Finnlandischer Präsident Alexander Stubb betonte, dass Finnlands „oberste Priorität“ nach wie vor darin bestehe, Teil der NATO und der EU zu bleiben, und dass die französische Initiative die nukleare Abschreckung der NATO nicht ersetzen oder überlappen werde.
Finnland und Frankreich haben sich am Montag darauf geeinigt, ihre Verteidigungspartnerschaft zu vertiefen, wobei Helsinki formell einer französischen Initiative beitritt, die darauf abzielt, die europäische Sicherheit durch vorwärtsgerichtete Nuklearabschreckung zu stärken.
In einer gemeinsamen Erklärung bezeichneten die beiden Länder die Entscheidung als „wichtigen Schritt für die europäische Sicherheit, und für die bilaterale Zusammenarbeit.“
„Es wird ihre Partnerschaft stärken, und bietet Möglichkeiten für strategische Signale sowie die Fähigkeit, eine Eskalation unterhalb der nuklearen Schwelle zu managen“, fuhr der Text fort, und ergänzte, dass in den nächsten Monaten eine „Nukleare Lenkungsgruppe“ eingerichtet werde, um die Umsetzung dieser Zusammenarbeit zu beginnen.
In einem Beitrag auf X betonte der finnische Präsident Alexander Stubb, dass Finnlands „oberste Priorität“ weiterhin darin bestehe, Teil der NATO und der EU zu sein, und dass die französische Initiative die nukleare Abschreckung der NATO nicht ersetzen oder überlappen werde.
„Finnland beabsichtigt nicht, in Friedenszeiten Nuklearwaffen auf seinem Territorium zu stationieren“, fügte er hinzu.
Das Vereinigte Königreich, Deutschland, Polen, Schweden, die Niederlande, Belgien, Griechenland, Dänemark und Norwegen haben sich bereits der Initiative Frankreichs angeschlossen, die darauf abzielt, die nukleare Zusammenarbeit in ganz Europa durch gemeinsame Übungen zu vertiefen.
Im Rahmen des Abkommens könnten teilnehmende Länder zudem möglicherweise französische nuklear-fähige Flugzeuge zeitweise aufnehmen.

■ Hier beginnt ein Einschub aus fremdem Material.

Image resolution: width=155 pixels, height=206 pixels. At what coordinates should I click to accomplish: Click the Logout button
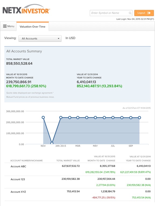pyautogui.click(x=144, y=13)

Paris würde jedoch die ausschließliche Kontrolle über sein Nukleararsenal behalten, wobei die endgültige Entscheidung über dessen Einsatz beim französischen Präsidenten liegen würde.
Estland könnte als Nächstes dran sein
Der estnische Ministerpräsident Kristen Michal sagte der AFP, Tallinn stehe ebenfalls „im Gespräch“ mit Paris über eine mögliche Zusammenarbeit zu diesem Thema.
„Das ist nicht diese Art von Initiative, der man einfach beitritt … Sie benötigt bestimmte Fähigkeiten, Bereitschaft und so weiter“, sagte Michal der Nachrichtenagentur am Rande des Europäischen Arktis-Gipfels im Norden Finnlands.
„Wir stehen bereits unter dem nuklearen Schirm der NATO. Und Frankreich unterstützt auch unsere Unabhängigkeit mit Truppen in Estland. Wenn die Zusammenarbeit im nuklearen Bereich vertieft werden kann, wird das wahrscheinlich der Fall sein“, fügte er hinzu.
Seit März 2017 unterhält Frankreich eine militärische Präsenz von rund 300 Soldaten in Estland im Rahmen der verstärkten vorderen Präsenz der NATO in den baltischen Staaten.